Problem to work on
Copy only what lies from the line containing "info@brasilvivo.it (728, 2483)" through the line containing "我が家の実例 (262, 2069)" in the entries below, keeping both end lines exact and dropping every picture.

(Listed records begins)

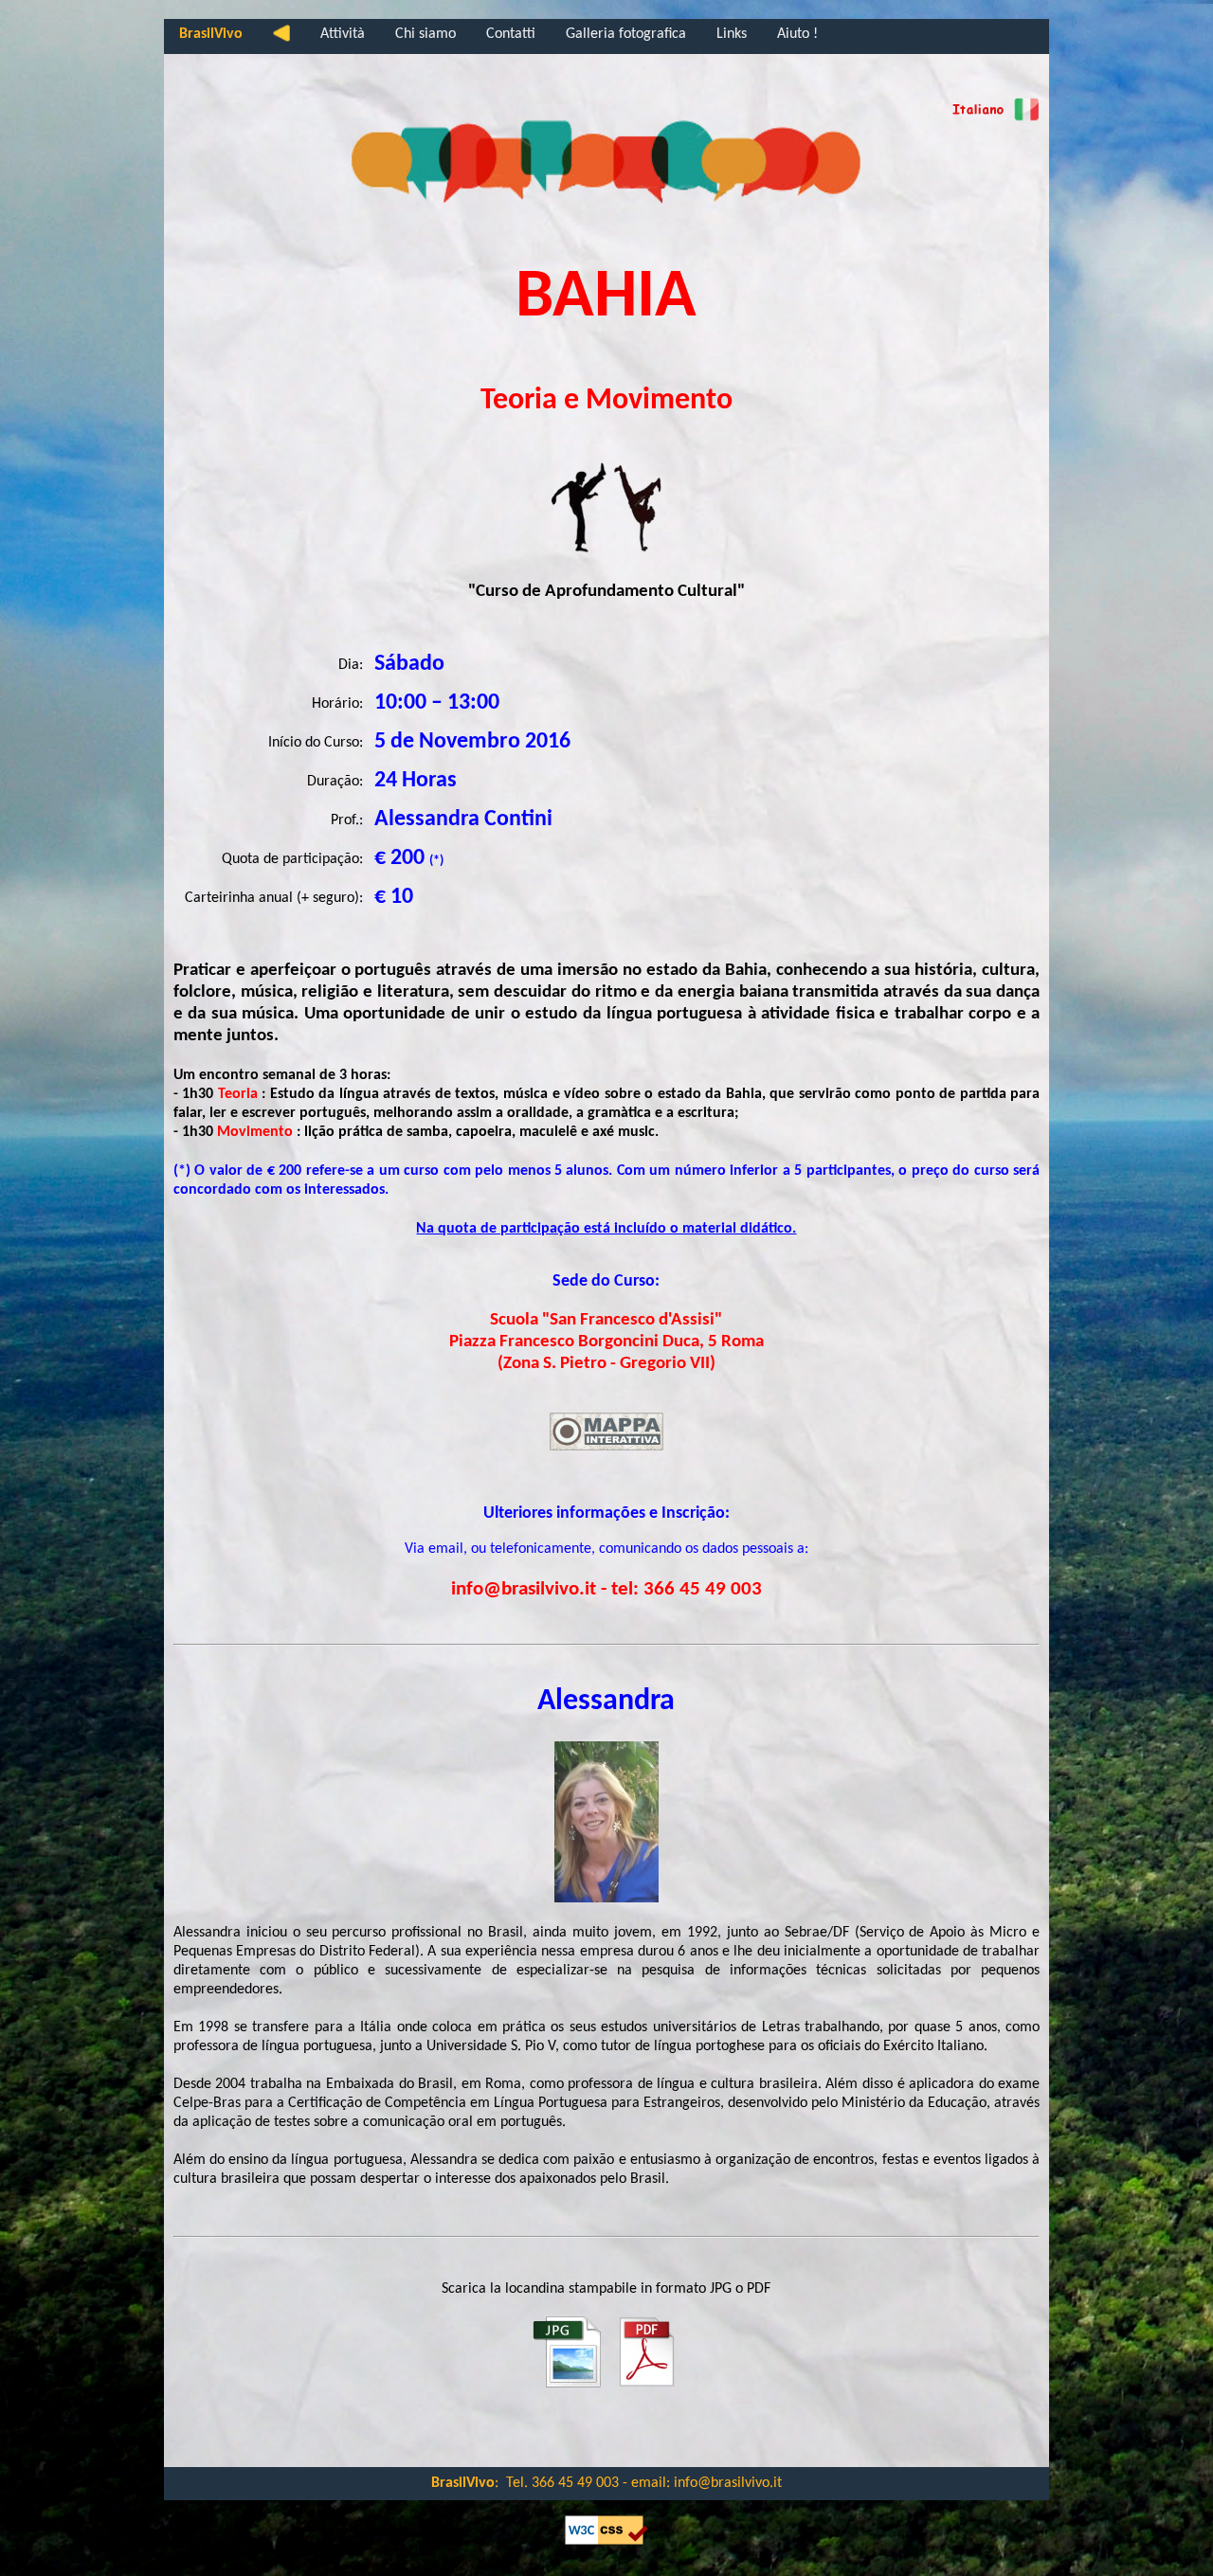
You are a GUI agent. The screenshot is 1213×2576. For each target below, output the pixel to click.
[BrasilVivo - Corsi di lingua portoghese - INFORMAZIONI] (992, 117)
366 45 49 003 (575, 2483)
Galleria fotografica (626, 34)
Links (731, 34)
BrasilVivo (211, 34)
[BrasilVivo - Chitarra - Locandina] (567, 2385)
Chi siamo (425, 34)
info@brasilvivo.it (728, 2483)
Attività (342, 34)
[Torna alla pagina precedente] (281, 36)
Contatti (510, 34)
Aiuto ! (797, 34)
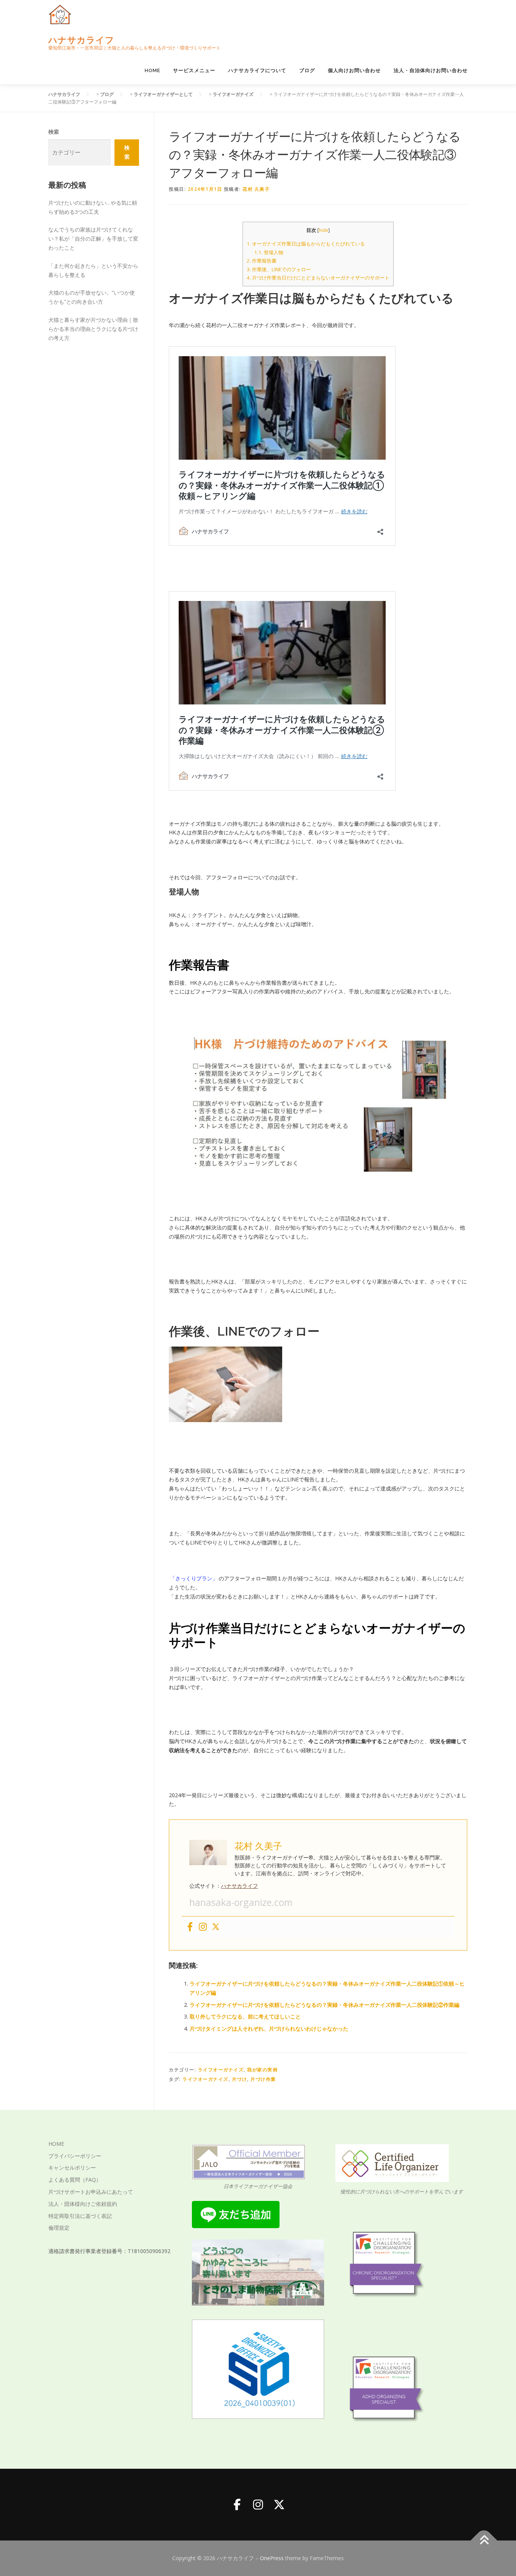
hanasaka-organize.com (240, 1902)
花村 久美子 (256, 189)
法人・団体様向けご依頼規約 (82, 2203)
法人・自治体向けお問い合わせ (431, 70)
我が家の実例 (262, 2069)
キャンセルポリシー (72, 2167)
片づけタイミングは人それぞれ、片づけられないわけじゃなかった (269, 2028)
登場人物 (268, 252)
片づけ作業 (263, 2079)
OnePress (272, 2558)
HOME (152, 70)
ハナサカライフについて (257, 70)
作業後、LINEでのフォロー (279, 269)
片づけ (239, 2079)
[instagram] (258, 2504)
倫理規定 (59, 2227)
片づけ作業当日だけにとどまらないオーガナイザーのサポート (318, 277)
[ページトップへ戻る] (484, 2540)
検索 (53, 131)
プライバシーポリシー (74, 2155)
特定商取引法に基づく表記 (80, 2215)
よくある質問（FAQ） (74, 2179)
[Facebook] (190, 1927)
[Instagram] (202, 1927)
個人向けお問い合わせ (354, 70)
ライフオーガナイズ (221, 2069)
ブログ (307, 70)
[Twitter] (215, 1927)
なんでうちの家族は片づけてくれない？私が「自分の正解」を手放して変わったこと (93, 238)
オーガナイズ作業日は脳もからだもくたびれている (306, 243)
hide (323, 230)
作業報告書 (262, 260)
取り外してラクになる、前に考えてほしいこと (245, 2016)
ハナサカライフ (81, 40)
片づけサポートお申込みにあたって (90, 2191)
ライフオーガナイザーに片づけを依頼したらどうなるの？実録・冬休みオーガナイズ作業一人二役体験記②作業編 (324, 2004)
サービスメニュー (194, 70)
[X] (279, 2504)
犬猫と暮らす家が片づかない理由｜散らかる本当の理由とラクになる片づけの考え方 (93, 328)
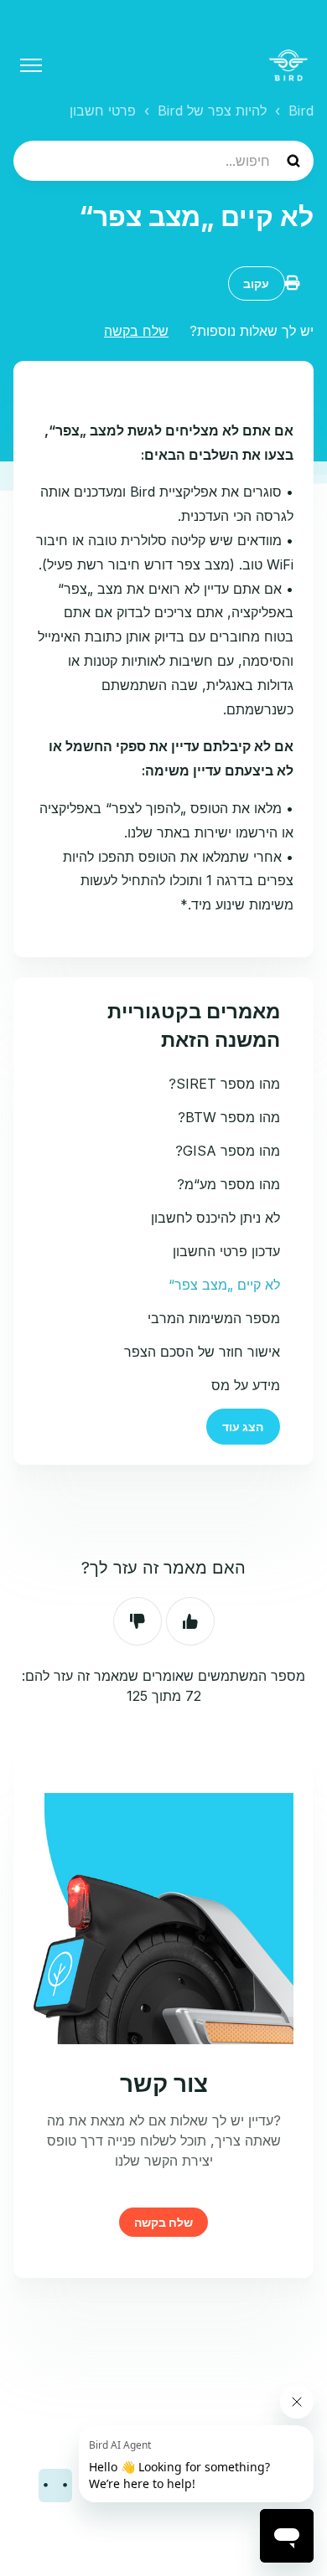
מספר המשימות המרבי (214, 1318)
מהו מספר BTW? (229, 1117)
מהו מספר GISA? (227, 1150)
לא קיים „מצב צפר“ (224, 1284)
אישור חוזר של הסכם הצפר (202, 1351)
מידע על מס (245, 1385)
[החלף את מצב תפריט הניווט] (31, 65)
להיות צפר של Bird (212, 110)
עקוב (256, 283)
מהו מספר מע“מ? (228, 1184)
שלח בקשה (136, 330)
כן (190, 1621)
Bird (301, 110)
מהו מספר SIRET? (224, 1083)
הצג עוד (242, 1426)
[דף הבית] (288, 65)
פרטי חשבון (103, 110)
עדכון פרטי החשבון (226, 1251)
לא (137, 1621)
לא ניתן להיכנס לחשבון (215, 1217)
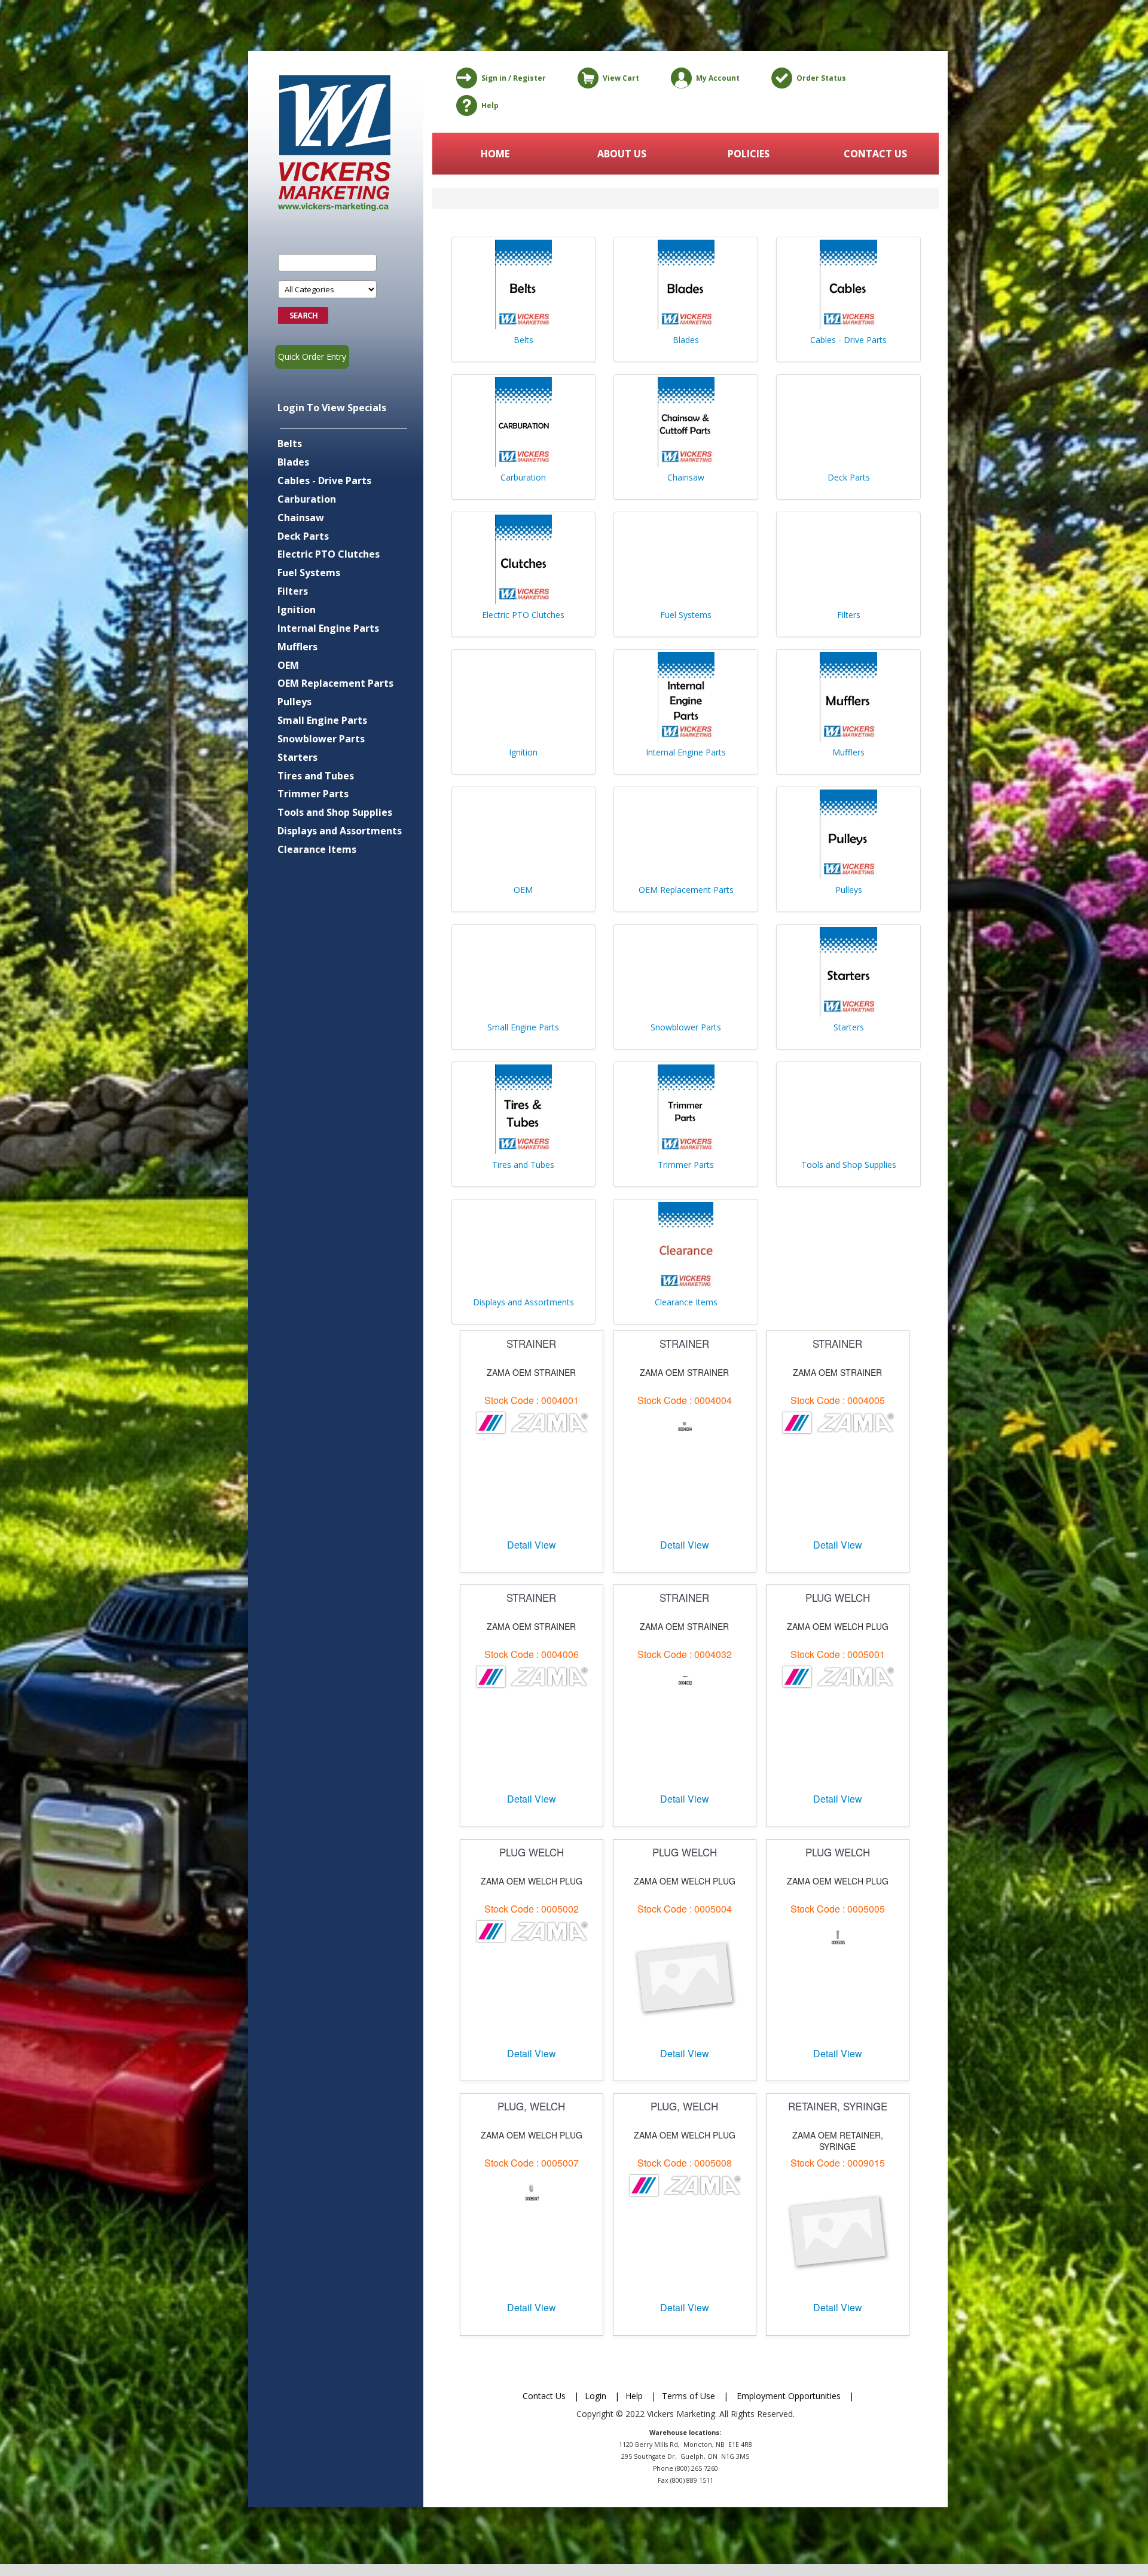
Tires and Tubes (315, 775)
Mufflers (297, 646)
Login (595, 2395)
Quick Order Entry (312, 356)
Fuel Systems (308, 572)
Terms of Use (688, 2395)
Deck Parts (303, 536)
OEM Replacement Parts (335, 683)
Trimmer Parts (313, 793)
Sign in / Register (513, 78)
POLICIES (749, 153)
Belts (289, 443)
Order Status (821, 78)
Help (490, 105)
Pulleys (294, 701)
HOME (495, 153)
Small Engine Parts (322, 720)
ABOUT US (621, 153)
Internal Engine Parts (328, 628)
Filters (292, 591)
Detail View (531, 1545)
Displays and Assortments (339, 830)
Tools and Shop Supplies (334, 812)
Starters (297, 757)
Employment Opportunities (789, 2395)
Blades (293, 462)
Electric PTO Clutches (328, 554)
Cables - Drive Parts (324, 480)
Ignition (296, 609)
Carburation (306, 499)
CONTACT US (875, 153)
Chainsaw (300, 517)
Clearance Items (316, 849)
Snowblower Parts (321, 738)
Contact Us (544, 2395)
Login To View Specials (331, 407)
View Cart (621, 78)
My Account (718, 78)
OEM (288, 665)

(Listed records ends)

Answer area
info@brasilvivo.it (728, 2483)
Attività (342, 34)
[Torna alla pagina precedente] (281, 36)
Contatti (510, 34)
Aiuto ! (797, 34)
hanasaka-organize.com (240, 1902)
花村 久美子 (256, 189)
法人・団体様向けご依頼規約 (82, 2203)
法人・自治体向けお問い合わせ (431, 70)
我が家の実例 (262, 2069)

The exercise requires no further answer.